When people see my VR panoramas for the first time their comment is usually something like "Wow, incredible, awesome!" followed immediately by "How do you make them?".
The panoramas are made by piecing together a number of photographs, taken rotating around in a circle. The resulting image can be a cylinder (its left and right edges match up) or a sphere (360° around by 180° up and down).
QuickTime software from Apple allows you to view the image from "inside", making it seem as if you were there. That's why we call it virtual reality (VR).
Many people assume the panoramas are some sort of video, made by panning a video camera around in a circle. Actually it is much more sophisticated than that.

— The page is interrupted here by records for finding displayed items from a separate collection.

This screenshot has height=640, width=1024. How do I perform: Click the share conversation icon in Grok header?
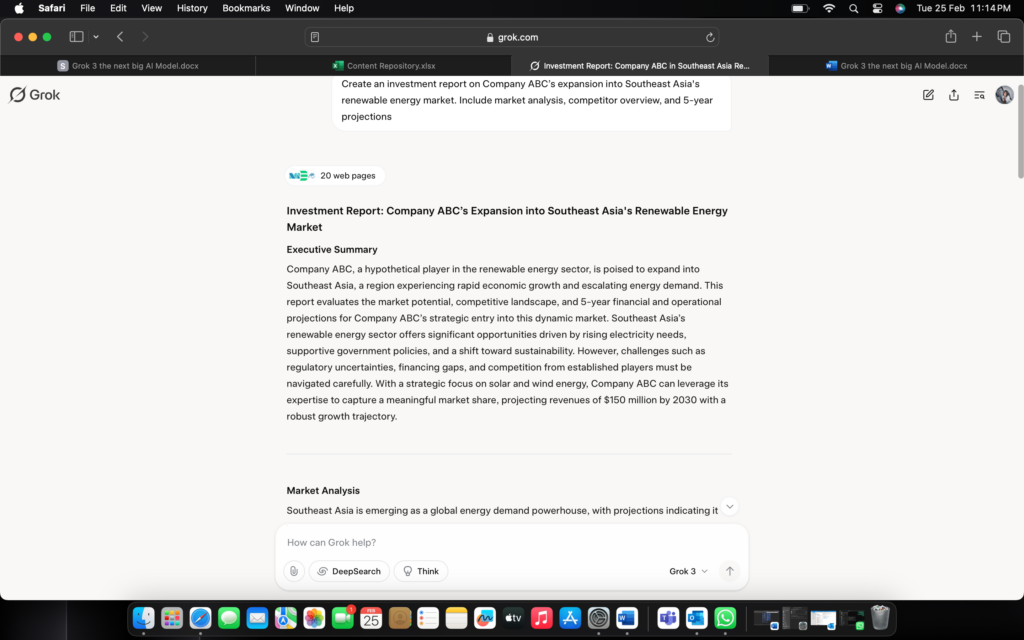tap(954, 95)
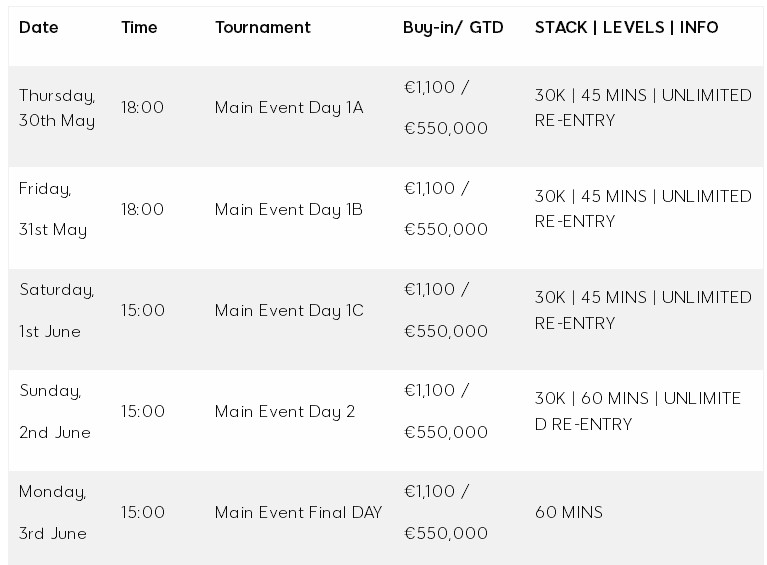Click the 60 MINS info in Final DAY row
Image resolution: width=767 pixels, height=565 pixels.
(569, 512)
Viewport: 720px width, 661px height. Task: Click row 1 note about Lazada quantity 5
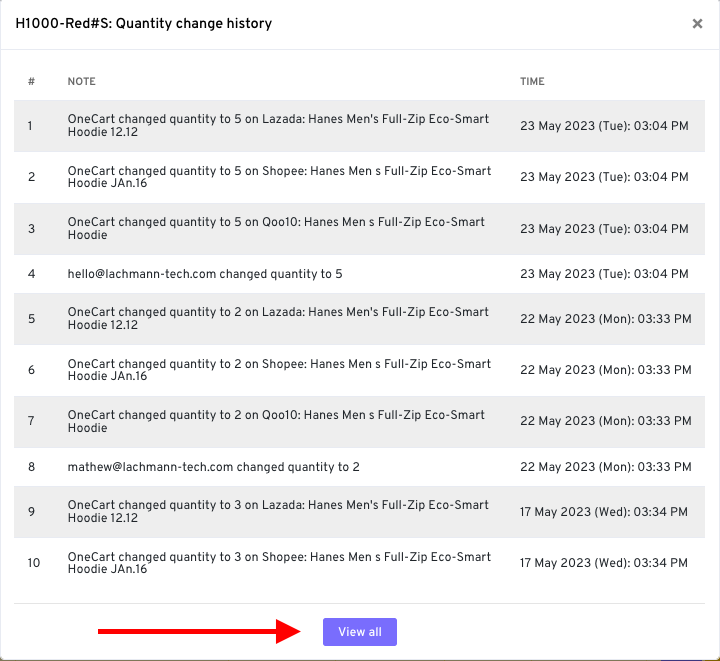278,125
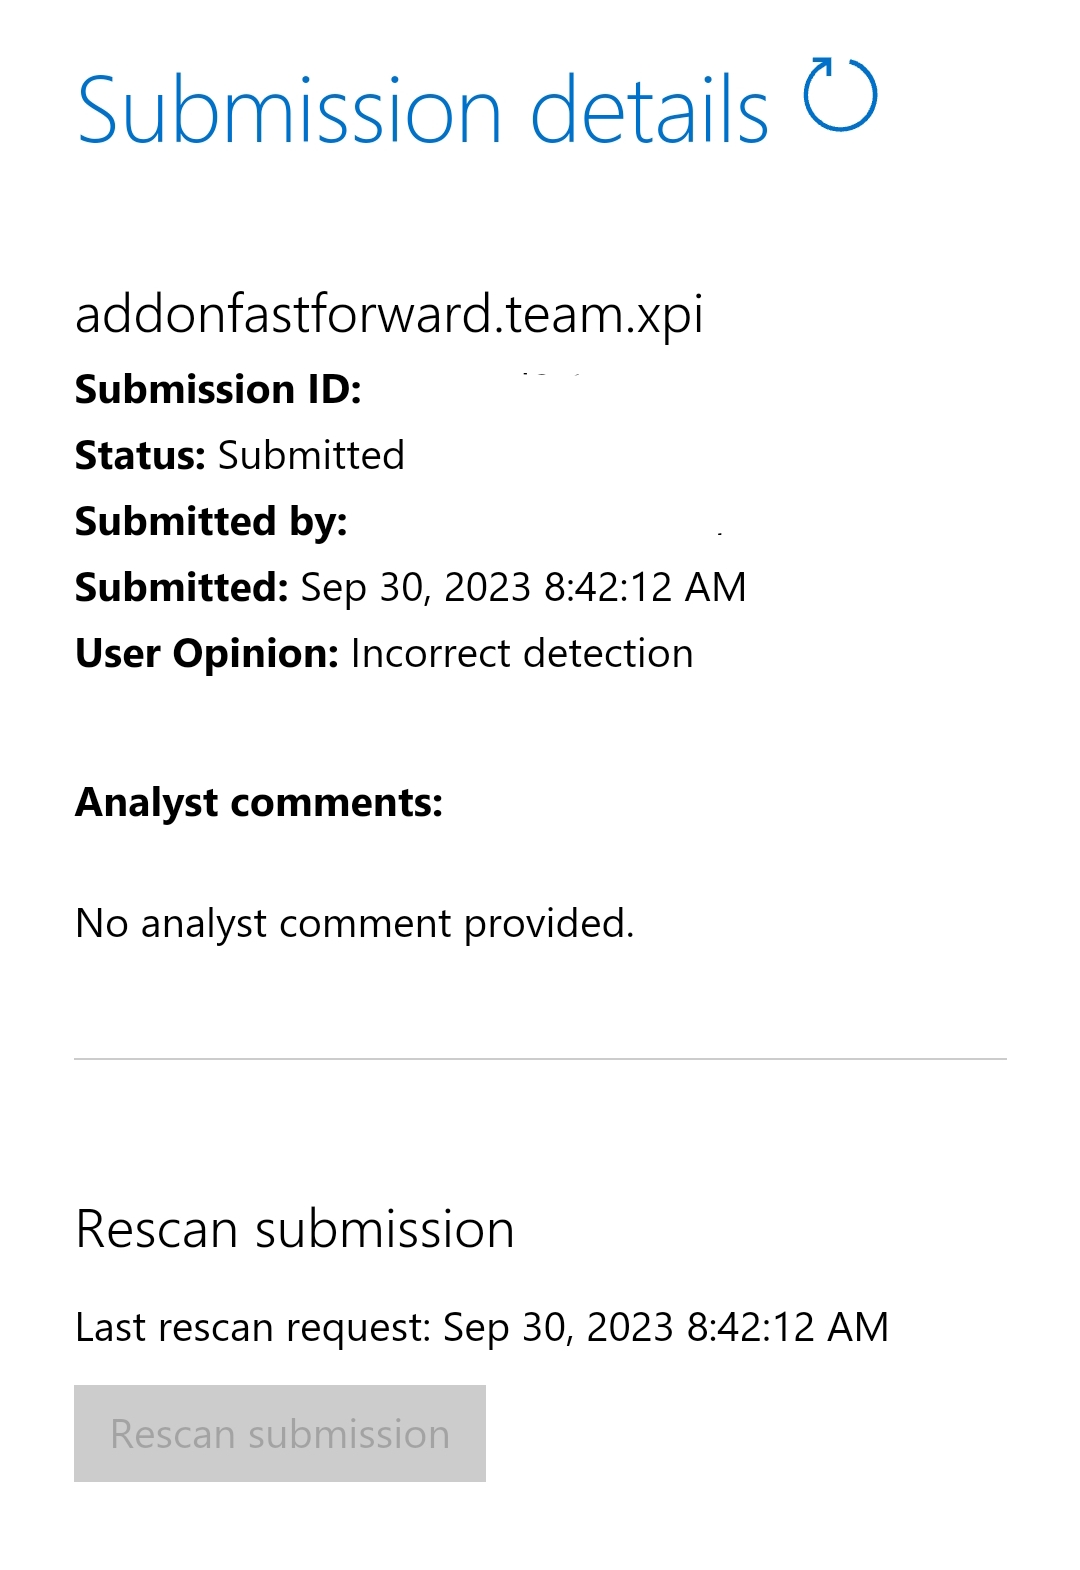Click the submission timestamp Sep 30, 2023

click(x=520, y=587)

What you are seeing is a single image, a cylinder or a cube, viewed from the inside and geometrically corrected in real time as you look around.
The first generation of VR panoramas were cylindrical - they had a limited view up and down. I still make cylindrical panoramas some of the time, and they are in many ways easier to shoot than spehricals, and hence a better way to get started.

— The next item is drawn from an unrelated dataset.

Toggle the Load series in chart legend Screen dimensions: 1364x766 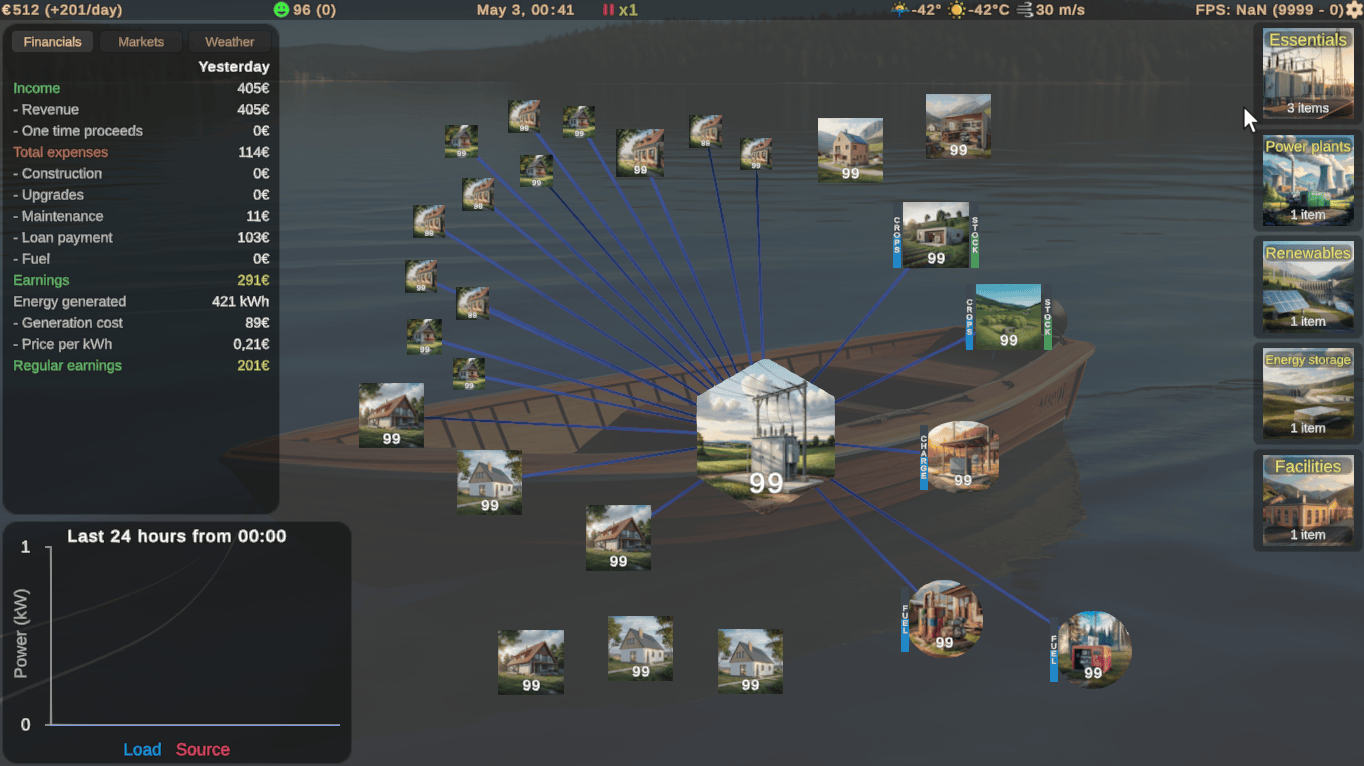[x=142, y=749]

Five Steps to Make a Cylindrical VR Panorama
Step One: Take the Pictures
Using a wide angle lens, take a series of from 12 to 16 pictures from a single point, rotating around in a circle. There should be 1/3 to 1/2 overlap between the frames, and the camera must be held level.
For best results the pictures should be taken very precisely, so a tripod and special camera mount are usually used.
Step Two: Get the Pictures on to a Computer
In the early days of this technology we worked with film and the negatives had to be scanned to provide digital images. Now a digital camera is almost always used and the images are merely uploaded to a computer.
Step Three: Stitch the Images Together
Special software (such as PTGui) is used to to process the individual frames into a single image.
It first warps each image, to allow the geometry of overlapping images to match. Then it correlates features in the overlap area of each pair of images to get a good match, and blends the overlapping area to produce a smooth transition. It continues with the following frames to create a single stitched image.
The result is a seamless panoramic image, where the left and right ends match up, essentially a cylinder. Perspective in the panorama is somehwhat distorted, similar to the effect of a fisheye camera lens.
Step Four: Create the QuickTime Movie
The panoramic image is typically very large, so it is reduced in size. Retouching and resizing are done in Adobe PhotoShop. Then another program (such as Cubic Converter) is used to compress the image and package it up in a special VR movie format. In the process you can set the beginning view's pan, tilt and zoom.
I routinely make two sizes: standard and fullscreen.
Step Five: View the Image
For the movie to play as a VR panorama it is necessary to use QuickTime software from Apple, either QuickTime Player or a web browser plug-in. This corrects to a more natural looking perspective, and allows panning up, down, and all the way around, as well as zooming in and out.
Spherical (also called Cubic) VR Panoramas
In the second generation of QTVR Apple added the ability to make panoramas that allow you to look not only all the way around, but straight up and down also.
Spherical panoramas are made with a similar technique to cylinders. You can either shoot more images (tiers pointing up and down as well as level) or use a fisheye lens that captures more per shot. The result is an equirectangular image - twice as wide as it is high.